Так же я рассуждаю и о музыке отца. Он мог бы быть фантастическим кинокомпозитором. Его произведения наполнены чудесными большими мелодиями, конечно, несколько чуждыми современной классической музыке, но по масштабу и выразительности не уступающими многим знаменитым кинокомпозиторам двадцатого века. Я уверен, что он знал об этом, но не осмеливался даже подумать пойти этой дорогой.
Во-первых, в 1930-х история о мальчике из рабочего класса, который выиграл всевозможные академические конкурсы и премии и затем опустился до мира коммерческой музыки, была бы вопиющим случаем.

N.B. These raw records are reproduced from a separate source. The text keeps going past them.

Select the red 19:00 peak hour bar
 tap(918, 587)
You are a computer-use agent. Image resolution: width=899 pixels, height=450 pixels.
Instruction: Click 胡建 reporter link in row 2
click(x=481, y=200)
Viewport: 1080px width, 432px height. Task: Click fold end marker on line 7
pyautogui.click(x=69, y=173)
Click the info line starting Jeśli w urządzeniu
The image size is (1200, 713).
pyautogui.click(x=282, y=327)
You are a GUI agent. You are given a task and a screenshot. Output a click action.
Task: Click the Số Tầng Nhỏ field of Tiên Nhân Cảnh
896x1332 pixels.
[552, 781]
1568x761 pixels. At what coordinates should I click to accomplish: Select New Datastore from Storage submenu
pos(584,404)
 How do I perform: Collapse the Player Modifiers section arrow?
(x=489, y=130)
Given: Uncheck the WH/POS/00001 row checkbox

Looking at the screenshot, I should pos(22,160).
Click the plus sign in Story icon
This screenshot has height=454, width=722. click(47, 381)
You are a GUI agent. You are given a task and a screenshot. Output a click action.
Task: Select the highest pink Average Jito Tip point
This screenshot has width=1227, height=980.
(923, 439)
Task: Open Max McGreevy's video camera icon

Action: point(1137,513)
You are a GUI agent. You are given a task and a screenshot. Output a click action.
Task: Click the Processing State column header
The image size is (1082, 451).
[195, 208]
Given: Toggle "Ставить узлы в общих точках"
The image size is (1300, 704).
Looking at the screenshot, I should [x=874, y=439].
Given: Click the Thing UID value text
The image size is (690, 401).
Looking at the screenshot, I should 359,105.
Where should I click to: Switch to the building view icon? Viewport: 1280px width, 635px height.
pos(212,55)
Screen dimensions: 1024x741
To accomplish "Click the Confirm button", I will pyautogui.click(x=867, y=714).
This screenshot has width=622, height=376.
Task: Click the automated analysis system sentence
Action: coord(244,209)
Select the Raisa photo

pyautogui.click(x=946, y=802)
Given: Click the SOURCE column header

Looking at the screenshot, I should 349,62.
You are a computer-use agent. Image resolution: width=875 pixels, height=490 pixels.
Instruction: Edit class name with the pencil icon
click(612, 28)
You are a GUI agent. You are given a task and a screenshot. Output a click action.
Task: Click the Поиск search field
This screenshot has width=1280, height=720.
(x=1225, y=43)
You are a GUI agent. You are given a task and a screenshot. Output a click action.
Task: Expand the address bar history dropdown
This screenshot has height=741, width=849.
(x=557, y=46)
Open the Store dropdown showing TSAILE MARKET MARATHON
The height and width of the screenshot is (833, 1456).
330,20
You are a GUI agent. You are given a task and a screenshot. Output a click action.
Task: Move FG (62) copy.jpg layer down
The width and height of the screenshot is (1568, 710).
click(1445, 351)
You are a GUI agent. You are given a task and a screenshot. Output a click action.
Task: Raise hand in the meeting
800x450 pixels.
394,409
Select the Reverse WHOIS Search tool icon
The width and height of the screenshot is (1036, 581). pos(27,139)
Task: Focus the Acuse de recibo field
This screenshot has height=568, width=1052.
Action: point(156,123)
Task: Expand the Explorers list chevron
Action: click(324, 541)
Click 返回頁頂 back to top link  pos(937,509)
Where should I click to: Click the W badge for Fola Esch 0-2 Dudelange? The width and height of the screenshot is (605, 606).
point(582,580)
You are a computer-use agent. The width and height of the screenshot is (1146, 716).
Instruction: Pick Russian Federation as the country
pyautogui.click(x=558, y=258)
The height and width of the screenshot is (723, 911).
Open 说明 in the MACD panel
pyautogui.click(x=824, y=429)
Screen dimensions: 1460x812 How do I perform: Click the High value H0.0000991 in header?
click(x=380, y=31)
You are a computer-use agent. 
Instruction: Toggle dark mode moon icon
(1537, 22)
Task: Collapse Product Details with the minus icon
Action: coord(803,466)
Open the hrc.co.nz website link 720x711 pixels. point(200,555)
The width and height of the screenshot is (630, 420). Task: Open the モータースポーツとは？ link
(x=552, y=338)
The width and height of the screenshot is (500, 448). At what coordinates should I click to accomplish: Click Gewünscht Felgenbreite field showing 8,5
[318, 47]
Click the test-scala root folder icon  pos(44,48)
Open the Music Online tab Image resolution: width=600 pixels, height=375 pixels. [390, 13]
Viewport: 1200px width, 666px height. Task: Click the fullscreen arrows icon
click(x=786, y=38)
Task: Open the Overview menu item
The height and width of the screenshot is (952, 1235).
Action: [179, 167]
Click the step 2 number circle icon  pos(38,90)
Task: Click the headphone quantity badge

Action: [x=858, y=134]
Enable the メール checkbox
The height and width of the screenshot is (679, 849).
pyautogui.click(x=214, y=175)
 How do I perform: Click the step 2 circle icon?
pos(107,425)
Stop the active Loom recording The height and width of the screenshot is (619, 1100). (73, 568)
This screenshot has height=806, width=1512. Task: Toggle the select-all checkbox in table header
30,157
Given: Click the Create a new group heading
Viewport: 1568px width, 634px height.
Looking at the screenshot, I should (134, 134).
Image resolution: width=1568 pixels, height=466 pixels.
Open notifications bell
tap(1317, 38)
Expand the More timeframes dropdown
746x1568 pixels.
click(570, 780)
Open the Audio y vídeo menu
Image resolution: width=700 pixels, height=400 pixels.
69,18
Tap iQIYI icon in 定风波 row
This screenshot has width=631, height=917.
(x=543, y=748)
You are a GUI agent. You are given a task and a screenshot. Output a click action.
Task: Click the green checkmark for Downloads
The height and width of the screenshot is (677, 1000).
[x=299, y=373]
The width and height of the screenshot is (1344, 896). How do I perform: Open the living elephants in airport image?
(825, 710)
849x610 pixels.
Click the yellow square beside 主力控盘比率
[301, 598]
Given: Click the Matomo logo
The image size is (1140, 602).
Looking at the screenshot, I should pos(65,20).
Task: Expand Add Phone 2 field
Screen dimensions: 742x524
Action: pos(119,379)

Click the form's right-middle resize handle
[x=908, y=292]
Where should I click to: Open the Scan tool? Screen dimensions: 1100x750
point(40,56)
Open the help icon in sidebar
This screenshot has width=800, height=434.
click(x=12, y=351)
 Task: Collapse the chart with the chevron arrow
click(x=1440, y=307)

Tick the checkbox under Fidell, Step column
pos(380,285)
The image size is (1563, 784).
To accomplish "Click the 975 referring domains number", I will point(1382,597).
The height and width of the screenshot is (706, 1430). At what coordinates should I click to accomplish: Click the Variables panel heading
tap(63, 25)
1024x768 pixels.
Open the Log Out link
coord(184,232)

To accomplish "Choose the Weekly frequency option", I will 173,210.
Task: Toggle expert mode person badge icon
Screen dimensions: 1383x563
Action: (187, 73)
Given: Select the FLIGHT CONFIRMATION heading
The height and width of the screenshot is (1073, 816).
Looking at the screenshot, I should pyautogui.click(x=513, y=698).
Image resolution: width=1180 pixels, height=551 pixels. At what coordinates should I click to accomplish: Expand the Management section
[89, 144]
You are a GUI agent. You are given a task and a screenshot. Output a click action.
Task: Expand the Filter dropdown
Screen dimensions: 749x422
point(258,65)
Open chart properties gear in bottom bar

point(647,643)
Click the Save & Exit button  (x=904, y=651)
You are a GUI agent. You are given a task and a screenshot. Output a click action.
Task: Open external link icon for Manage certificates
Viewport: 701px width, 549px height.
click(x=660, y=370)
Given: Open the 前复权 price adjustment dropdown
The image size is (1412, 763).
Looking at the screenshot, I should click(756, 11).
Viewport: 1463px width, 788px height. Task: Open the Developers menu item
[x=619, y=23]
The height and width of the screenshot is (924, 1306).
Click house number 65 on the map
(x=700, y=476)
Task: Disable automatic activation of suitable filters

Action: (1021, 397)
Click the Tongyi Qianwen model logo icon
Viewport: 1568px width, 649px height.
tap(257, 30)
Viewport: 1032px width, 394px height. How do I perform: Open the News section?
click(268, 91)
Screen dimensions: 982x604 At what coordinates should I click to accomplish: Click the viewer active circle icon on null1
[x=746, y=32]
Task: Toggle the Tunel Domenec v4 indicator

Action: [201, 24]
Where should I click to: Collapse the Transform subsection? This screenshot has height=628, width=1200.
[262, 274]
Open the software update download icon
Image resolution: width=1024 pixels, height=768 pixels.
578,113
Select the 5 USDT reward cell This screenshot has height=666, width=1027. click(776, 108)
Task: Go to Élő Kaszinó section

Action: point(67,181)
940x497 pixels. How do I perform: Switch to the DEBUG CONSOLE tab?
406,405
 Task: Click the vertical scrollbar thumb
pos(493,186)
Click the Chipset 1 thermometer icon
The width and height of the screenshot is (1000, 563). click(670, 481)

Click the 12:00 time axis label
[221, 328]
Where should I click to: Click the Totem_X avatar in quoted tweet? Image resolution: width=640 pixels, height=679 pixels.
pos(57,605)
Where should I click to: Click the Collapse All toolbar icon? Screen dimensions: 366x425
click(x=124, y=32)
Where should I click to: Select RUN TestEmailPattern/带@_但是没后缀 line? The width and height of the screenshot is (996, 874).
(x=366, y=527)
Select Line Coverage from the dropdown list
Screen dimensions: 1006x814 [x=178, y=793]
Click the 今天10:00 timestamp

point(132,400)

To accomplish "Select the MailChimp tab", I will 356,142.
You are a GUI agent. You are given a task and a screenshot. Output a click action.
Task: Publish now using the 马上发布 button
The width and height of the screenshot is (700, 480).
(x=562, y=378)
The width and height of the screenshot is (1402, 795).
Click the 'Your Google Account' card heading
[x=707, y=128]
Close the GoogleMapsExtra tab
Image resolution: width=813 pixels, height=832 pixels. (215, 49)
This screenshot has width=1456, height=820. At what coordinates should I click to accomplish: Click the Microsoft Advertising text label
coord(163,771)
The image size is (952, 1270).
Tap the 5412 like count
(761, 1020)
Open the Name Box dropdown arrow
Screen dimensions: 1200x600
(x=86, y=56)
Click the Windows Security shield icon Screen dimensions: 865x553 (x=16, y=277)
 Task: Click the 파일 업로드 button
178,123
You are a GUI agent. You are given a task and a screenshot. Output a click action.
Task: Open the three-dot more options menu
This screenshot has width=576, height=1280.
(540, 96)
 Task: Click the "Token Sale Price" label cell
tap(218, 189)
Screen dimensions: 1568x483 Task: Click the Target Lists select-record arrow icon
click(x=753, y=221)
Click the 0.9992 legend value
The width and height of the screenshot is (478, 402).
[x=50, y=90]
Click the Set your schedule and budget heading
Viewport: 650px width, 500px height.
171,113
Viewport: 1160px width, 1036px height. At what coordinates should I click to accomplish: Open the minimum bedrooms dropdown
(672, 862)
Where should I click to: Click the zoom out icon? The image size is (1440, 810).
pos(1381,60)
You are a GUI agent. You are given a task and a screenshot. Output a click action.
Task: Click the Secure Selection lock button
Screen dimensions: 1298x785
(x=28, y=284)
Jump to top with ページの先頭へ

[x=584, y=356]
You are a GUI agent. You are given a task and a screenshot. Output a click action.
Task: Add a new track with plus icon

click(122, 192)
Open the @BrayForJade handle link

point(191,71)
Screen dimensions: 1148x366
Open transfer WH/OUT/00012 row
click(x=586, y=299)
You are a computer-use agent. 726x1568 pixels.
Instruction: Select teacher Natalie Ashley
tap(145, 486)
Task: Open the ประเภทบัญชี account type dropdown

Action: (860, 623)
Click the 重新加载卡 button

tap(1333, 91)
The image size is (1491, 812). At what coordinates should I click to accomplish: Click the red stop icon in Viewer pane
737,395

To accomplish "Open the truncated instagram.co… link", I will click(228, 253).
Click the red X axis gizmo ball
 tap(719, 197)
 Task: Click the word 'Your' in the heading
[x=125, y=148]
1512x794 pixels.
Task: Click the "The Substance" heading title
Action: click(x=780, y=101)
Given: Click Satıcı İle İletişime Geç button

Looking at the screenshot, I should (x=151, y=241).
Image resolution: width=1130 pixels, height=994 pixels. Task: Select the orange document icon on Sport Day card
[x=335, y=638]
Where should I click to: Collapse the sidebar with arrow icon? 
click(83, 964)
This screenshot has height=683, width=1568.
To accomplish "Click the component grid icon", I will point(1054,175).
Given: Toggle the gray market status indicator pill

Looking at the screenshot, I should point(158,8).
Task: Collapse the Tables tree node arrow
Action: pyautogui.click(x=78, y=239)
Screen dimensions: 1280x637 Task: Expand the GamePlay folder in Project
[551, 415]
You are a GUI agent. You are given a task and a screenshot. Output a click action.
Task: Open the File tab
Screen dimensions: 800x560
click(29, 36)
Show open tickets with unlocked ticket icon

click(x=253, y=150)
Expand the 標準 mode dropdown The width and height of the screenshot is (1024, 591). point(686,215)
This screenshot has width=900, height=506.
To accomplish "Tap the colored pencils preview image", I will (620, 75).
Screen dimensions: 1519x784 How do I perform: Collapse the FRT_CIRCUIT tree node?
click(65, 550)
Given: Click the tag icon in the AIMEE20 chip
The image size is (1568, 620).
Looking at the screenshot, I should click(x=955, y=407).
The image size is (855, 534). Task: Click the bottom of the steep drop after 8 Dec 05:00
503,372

Во-вторых, отец ценил стабильность и спокойствие. Он никогда бы не справился с бесконечными ночными переписываниями композиций, которые несдержанный режиссер хотел получить еще вчера. Но послушайте отцовскую оркестровую музыкальную поэму «Аврора». Я сыграл ее однажды для кинорежиссера Кена Рассела, который назвал ее эротическим мини-шедевром. А режиссер «Влюбленных женщин» знает, о чем говорит.
У меня есть еще одно очень яркое воспоминание об отце. До того, как мы пошли смотреть «Юг Тихого океана», он поставил мне песню Марио Ланца «Some Enchanted Evening». Он включал ее три раза подряд, и слезы катились из папиных глаз. На третий раз он пробормотал что-то о том, как издатель Ричарда Роджерса сказал ему, что с этой песни начнется послевоенный бэби-бум[4]. Когда песня закончилась, отец посмотрел мне прямо в глаза и сказал: «Эндрю, если ты напишешь что-нибудь хоть в половину такое же прекрасное, как эта песня, я буду очень, очень гордится тобой».
В тот вечер начался мой роман с музыкой Ричарда Роджерса. Я ложился спать, а его мелодия продолжала звучать в моей голове. К сожалению, мы больше никогда не поднимали вопрос о том, смог ли я в своей дальнейшей карьере хотя бы наполовину приблизиться к «Some Enchanted Evening».
ТЕМ ВРЕМЕНЕМ мама была уверена, что мои таланты кроются в чем-то другом. Так что под маминым неусыпным присмотром я быстро обогнал младшие классы Вестминстерской школы. И к одиннадцати годам уже учился в классе, где некоторые ребята были почти на два года старше меня.